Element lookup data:
-- begin --

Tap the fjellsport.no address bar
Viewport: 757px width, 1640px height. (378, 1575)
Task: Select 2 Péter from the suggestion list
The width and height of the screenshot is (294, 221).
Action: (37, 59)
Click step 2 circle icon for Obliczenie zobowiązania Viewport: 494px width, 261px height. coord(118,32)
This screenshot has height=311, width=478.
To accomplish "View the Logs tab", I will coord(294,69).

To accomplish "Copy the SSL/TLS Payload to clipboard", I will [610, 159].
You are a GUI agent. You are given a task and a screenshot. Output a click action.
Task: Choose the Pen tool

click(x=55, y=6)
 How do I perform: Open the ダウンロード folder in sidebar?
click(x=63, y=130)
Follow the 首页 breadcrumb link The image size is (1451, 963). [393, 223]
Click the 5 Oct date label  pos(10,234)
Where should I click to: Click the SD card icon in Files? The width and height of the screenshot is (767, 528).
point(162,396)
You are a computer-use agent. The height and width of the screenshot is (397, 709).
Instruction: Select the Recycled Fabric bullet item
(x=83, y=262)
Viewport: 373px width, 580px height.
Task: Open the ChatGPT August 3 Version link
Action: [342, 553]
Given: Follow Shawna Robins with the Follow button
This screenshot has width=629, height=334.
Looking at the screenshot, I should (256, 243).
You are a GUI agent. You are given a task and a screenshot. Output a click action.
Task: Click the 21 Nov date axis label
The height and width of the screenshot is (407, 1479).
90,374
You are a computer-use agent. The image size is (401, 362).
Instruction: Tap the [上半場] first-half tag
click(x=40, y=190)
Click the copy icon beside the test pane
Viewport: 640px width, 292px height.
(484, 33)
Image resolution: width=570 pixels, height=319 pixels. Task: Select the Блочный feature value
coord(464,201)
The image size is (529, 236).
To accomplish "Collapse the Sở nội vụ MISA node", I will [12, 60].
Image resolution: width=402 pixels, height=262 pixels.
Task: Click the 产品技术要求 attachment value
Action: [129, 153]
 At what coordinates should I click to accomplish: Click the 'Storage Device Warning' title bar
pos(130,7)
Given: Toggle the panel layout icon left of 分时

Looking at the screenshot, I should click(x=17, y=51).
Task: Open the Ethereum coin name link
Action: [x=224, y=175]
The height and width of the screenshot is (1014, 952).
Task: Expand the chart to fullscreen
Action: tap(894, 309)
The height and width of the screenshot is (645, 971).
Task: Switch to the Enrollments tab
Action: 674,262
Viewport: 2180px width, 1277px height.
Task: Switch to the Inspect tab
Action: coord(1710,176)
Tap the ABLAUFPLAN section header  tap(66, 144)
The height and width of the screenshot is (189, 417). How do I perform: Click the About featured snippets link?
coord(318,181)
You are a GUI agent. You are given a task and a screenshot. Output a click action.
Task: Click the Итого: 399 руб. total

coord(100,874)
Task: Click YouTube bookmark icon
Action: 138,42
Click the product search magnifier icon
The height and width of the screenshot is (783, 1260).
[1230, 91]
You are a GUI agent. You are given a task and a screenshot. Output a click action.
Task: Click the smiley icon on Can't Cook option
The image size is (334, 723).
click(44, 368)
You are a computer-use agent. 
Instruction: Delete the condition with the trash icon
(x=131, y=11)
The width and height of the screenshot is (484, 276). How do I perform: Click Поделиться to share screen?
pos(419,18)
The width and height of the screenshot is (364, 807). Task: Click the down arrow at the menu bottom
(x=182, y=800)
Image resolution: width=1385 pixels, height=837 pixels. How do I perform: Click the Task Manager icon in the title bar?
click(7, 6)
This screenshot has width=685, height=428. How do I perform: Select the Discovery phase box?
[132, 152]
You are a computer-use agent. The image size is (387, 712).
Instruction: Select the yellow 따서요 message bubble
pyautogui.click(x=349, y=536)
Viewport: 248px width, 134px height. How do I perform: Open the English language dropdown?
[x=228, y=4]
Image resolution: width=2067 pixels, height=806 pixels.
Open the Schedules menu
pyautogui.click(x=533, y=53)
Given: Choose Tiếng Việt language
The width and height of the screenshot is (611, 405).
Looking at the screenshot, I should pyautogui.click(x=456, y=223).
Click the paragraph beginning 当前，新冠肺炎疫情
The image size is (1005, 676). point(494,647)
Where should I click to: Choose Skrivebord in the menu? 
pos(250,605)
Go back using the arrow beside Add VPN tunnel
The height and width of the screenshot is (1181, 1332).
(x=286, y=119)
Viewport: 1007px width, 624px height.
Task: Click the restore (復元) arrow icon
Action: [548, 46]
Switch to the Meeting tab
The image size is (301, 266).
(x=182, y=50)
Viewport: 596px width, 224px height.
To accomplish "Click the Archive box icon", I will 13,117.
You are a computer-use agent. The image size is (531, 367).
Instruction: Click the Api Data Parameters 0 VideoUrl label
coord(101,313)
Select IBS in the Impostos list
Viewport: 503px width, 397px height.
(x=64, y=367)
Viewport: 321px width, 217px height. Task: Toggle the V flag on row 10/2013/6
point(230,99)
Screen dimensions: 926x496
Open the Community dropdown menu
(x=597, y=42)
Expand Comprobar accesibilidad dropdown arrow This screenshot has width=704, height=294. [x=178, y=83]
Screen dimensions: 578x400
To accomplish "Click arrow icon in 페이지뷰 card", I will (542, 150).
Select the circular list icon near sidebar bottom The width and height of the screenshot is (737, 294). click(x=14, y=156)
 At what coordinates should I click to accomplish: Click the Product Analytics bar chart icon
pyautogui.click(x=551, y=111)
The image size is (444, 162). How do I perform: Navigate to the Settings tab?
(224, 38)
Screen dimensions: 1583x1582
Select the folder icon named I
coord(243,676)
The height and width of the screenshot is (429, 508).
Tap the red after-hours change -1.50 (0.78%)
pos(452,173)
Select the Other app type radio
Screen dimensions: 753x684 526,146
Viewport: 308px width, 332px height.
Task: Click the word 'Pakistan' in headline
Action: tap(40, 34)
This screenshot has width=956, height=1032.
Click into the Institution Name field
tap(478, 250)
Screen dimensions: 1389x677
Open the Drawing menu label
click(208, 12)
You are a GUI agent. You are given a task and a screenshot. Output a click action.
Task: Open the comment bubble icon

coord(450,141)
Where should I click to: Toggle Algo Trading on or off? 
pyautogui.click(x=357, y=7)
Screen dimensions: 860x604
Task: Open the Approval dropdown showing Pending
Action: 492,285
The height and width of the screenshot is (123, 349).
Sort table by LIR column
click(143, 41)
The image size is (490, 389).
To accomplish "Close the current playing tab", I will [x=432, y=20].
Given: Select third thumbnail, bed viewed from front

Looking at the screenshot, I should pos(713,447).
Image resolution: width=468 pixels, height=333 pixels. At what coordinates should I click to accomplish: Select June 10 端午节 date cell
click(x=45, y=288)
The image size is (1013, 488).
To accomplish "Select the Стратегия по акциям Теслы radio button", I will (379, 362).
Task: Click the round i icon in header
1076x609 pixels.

-- end --

▶ [Task prompt]: Substitute "Goal" for every occurrence of "Instruction" in the data above, and return all of the data with nothing else altered.

▶ [Response to the task]:
Tap the fjellsport.no address bar
Viewport: 757px width, 1640px height. (378, 1575)
Task: Select 2 Péter from the suggestion list
The width and height of the screenshot is (294, 221).
Action: (37, 59)
Click step 2 circle icon for Obliczenie zobowiązania Viewport: 494px width, 261px height. coord(118,32)
This screenshot has height=311, width=478.
To accomplish "View the Logs tab", I will coord(294,69).

To accomplish "Copy the SSL/TLS Payload to clipboard", I will [610, 159].
You are a GUI agent. You are given a task and a screenshot. Output a click action.
Task: Choose the Pen tool

click(x=55, y=6)
 How do I perform: Open the ダウンロード folder in sidebar?
click(x=63, y=130)
Follow the 首页 breadcrumb link The image size is (1451, 963). [393, 223]
Click the 5 Oct date label  pos(10,234)
Where should I click to: Click the SD card icon in Files? The width and height of the screenshot is (767, 528).
point(162,396)
You are a computer-use agent. The height and width of the screenshot is (397, 709).
Goal: Select the Recycled Fabric bullet item
(x=83, y=262)
Viewport: 373px width, 580px height.
Task: Open the ChatGPT August 3 Version link
Action: [342, 553]
Given: Follow Shawna Robins with the Follow button
This screenshot has width=629, height=334.
Looking at the screenshot, I should (256, 243).
You are a GUI agent. You are given a task and a screenshot. Output a click action.
Task: Click the 21 Nov date axis label
The height and width of the screenshot is (407, 1479).
90,374
You are a computer-use agent. The image size is (401, 362).
Goal: Tap the [上半場] first-half tag
click(x=40, y=190)
Click the copy icon beside the test pane
Viewport: 640px width, 292px height.
(484, 33)
Image resolution: width=570 pixels, height=319 pixels. Task: Select the Блочный feature value
coord(464,201)
The image size is (529, 236).
To accomplish "Collapse the Sở nội vụ MISA node", I will [12, 60].
Image resolution: width=402 pixels, height=262 pixels.
Task: Click the 产品技术要求 attachment value
Action: [129, 153]
 At what coordinates should I click to accomplish: Click the 'Storage Device Warning' title bar
pos(130,7)
Given: Toggle the panel layout icon left of 分时

Looking at the screenshot, I should click(x=17, y=51).
Task: Open the Ethereum coin name link
Action: [x=224, y=175]
The height and width of the screenshot is (1014, 952).
Task: Expand the chart to fullscreen
Action: tap(894, 309)
The height and width of the screenshot is (645, 971).
Task: Switch to the Enrollments tab
Action: 674,262
Viewport: 2180px width, 1277px height.
Task: Switch to the Inspect tab
Action: coord(1710,176)
Tap the ABLAUFPLAN section header  tap(66, 144)
The height and width of the screenshot is (189, 417). How do I perform: Click the About featured snippets link?
coord(318,181)
You are a GUI agent. You are given a task and a screenshot. Output a click action.
Task: Click the Итого: 399 руб. total

coord(100,874)
Task: Click YouTube bookmark icon
Action: 138,42
Click the product search magnifier icon
The height and width of the screenshot is (783, 1260).
[1230, 91]
You are a GUI agent. You are given a task and a screenshot. Output a click action.
Task: Click the smiley icon on Can't Cook option
The image size is (334, 723).
click(44, 368)
You are a computer-use agent. 
Goal: Delete the condition with the trash icon
(x=131, y=11)
The width and height of the screenshot is (484, 276). How do I perform: Click Поделиться to share screen?
pos(419,18)
The width and height of the screenshot is (364, 807). Task: Click the down arrow at the menu bottom
(x=182, y=800)
Image resolution: width=1385 pixels, height=837 pixels. How do I perform: Click the Task Manager icon in the title bar?
click(7, 6)
This screenshot has width=685, height=428. How do I perform: Select the Discovery phase box?
[132, 152]
You are a computer-use agent. The image size is (387, 712).
Goal: Select the yellow 따서요 message bubble
pyautogui.click(x=349, y=536)
Viewport: 248px width, 134px height. How do I perform: Open the English language dropdown?
[x=228, y=4]
Image resolution: width=2067 pixels, height=806 pixels.
Open the Schedules menu
pyautogui.click(x=533, y=53)
Given: Choose Tiếng Việt language
The width and height of the screenshot is (611, 405).
Looking at the screenshot, I should pyautogui.click(x=456, y=223).
Click the paragraph beginning 当前，新冠肺炎疫情
The image size is (1005, 676). point(494,647)
Where should I click to: Choose Skrivebord in the menu? 
pos(250,605)
Go back using the arrow beside Add VPN tunnel
The height and width of the screenshot is (1181, 1332).
(x=286, y=119)
Viewport: 1007px width, 624px height.
Task: Click the restore (復元) arrow icon
Action: [548, 46]
Switch to the Meeting tab
The image size is (301, 266).
(x=182, y=50)
Viewport: 596px width, 224px height.
To accomplish "Click the Archive box icon", I will 13,117.
You are a computer-use agent. The image size is (531, 367).
Goal: Click the Api Data Parameters 0 VideoUrl label
coord(101,313)
Select IBS in the Impostos list
Viewport: 503px width, 397px height.
(x=64, y=367)
Viewport: 321px width, 217px height. Task: Toggle the V flag on row 10/2013/6
point(230,99)
Screen dimensions: 926x496
Open the Community dropdown menu
(x=597, y=42)
Expand Comprobar accesibilidad dropdown arrow This screenshot has width=704, height=294. [x=178, y=83]
Screen dimensions: 578x400
To accomplish "Click arrow icon in 페이지뷰 card", I will (542, 150).
Select the circular list icon near sidebar bottom The width and height of the screenshot is (737, 294). click(x=14, y=156)
 At what coordinates should I click to accomplish: Click the Product Analytics bar chart icon
pyautogui.click(x=551, y=111)
The image size is (444, 162). How do I perform: Navigate to the Settings tab?
(224, 38)
Screen dimensions: 1583x1582
Select the folder icon named I
coord(243,676)
The height and width of the screenshot is (429, 508).
Tap the red after-hours change -1.50 (0.78%)
pos(452,173)
Select the Other app type radio
Screen dimensions: 753x684 526,146
Viewport: 308px width, 332px height.
Task: Click the word 'Pakistan' in headline
Action: tap(40, 34)
This screenshot has width=956, height=1032.
Click into the Institution Name field
tap(478, 250)
Screen dimensions: 1389x677
Open the Drawing menu label
click(208, 12)
You are a GUI agent. You are given a task and a screenshot. Output a click action.
Task: Open the comment bubble icon

coord(450,141)
Where should I click to: Toggle Algo Trading on or off? 
pyautogui.click(x=357, y=7)
Screen dimensions: 860x604
Task: Open the Approval dropdown showing Pending
Action: 492,285
The height and width of the screenshot is (123, 349).
Sort table by LIR column
click(143, 41)
The image size is (490, 389).
To accomplish "Close the current playing tab", I will [x=432, y=20].
Given: Select third thumbnail, bed viewed from front

Looking at the screenshot, I should pos(713,447).
Image resolution: width=468 pixels, height=333 pixels. At what coordinates should I click to accomplish: Select June 10 端午节 date cell
click(x=45, y=288)
The image size is (1013, 488).
To accomplish "Select the Стратегия по акциям Теслы radio button", I will (379, 362).
Task: Click the round i icon in header
1076x609 pixels.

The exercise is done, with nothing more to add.